## TASK DETAILS
The required output is all lines below that contain the word "Sort".

## EXTRACTED DATA
== Segment start ==

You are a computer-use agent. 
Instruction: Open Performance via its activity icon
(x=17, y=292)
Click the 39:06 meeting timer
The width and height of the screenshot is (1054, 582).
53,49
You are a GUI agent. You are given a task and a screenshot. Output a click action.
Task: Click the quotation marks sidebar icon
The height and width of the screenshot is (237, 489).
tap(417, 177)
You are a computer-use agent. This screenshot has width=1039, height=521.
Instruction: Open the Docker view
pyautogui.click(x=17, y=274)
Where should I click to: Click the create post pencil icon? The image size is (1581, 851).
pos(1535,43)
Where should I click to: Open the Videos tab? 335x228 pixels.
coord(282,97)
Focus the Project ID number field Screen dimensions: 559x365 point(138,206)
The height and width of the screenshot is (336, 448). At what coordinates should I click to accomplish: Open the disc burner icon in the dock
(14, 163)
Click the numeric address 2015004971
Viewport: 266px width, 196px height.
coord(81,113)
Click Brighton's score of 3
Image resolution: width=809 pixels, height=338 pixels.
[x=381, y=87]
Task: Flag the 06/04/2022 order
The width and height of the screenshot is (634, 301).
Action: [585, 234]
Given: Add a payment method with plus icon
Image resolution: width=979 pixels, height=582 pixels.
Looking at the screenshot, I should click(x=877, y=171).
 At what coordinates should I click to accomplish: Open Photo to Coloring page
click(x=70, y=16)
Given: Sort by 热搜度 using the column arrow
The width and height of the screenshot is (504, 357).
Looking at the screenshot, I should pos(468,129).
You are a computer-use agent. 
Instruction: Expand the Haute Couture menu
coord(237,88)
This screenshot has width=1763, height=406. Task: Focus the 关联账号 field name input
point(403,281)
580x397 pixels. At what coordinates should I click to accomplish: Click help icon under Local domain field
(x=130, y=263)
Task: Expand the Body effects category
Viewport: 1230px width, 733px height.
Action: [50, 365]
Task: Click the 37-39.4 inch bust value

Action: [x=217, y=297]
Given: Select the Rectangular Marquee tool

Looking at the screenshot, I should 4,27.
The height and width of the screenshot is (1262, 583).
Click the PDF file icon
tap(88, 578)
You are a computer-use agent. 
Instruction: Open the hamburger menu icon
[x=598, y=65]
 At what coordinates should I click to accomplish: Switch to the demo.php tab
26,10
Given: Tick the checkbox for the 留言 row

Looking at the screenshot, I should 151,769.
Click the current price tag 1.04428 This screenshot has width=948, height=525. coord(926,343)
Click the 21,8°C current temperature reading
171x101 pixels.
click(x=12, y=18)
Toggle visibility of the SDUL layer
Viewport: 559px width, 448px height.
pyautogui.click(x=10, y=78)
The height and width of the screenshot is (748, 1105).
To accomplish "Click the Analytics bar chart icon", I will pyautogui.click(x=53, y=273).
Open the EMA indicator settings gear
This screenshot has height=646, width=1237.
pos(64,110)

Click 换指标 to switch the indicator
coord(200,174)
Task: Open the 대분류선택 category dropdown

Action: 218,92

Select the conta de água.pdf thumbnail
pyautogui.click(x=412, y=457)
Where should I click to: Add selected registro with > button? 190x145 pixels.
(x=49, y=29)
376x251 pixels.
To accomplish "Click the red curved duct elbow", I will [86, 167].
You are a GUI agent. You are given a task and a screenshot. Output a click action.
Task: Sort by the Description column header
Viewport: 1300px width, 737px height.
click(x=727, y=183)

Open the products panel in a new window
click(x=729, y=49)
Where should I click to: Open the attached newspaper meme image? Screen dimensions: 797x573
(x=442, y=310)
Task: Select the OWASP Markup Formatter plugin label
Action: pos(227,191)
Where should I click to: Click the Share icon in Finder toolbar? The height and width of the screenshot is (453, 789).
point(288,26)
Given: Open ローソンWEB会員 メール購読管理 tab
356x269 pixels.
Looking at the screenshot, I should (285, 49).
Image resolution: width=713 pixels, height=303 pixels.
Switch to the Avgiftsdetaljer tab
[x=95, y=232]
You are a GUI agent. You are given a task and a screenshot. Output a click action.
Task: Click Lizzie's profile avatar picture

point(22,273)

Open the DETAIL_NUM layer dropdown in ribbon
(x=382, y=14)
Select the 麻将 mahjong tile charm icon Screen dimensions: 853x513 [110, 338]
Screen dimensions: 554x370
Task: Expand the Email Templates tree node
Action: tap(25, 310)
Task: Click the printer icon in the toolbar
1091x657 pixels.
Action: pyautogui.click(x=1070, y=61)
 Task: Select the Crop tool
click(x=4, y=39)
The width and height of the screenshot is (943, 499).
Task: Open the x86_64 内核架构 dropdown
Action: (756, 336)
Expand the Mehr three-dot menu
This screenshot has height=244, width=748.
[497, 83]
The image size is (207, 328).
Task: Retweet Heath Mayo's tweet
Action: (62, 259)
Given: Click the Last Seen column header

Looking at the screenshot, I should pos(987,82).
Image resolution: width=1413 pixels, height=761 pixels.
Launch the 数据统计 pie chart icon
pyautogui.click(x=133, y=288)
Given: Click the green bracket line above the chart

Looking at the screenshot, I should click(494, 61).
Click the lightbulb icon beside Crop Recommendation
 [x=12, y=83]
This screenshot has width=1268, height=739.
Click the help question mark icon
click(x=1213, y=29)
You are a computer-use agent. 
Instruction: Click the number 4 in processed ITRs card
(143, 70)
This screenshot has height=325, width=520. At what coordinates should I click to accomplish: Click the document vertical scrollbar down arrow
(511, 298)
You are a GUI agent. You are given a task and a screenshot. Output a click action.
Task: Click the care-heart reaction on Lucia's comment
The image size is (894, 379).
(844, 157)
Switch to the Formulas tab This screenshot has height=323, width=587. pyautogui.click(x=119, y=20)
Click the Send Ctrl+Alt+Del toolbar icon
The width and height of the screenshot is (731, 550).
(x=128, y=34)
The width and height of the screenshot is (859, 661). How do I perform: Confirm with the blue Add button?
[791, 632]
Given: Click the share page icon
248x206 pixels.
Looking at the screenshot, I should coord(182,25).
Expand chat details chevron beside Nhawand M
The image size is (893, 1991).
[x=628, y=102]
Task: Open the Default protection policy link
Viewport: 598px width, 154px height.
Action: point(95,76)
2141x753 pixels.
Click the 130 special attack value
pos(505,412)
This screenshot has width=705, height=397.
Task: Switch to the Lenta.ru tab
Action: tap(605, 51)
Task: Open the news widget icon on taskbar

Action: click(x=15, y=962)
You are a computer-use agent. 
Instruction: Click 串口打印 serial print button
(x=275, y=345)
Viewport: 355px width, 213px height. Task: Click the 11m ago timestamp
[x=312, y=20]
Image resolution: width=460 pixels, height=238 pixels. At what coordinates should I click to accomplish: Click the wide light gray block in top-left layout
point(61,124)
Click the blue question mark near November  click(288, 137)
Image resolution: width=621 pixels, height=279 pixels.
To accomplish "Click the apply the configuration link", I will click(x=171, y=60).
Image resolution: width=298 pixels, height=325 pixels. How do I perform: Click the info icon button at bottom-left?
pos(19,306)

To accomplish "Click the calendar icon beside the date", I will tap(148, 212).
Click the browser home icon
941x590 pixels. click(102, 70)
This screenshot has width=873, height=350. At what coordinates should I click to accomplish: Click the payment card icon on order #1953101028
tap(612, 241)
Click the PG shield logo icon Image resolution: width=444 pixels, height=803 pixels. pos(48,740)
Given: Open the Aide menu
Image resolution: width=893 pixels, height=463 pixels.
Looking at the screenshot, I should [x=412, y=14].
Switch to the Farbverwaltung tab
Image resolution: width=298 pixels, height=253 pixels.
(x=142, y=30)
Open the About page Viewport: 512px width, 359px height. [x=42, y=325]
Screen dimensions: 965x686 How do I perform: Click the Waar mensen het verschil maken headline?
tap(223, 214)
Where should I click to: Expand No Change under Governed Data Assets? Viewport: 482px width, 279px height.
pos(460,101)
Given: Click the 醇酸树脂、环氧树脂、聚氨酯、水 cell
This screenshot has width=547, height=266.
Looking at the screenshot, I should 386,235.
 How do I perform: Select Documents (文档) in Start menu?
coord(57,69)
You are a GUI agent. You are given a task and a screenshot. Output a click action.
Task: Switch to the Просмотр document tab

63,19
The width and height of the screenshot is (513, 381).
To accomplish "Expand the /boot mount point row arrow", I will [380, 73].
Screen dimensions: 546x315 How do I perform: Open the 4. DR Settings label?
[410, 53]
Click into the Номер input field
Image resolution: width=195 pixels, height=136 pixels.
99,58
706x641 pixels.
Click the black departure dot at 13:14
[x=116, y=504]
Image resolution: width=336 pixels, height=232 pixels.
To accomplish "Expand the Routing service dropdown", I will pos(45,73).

== Segment end ==

## PROBLEM SOLUTION
Given: Sort by 热搜度 using the column arrow
Task: Sort by the Description column header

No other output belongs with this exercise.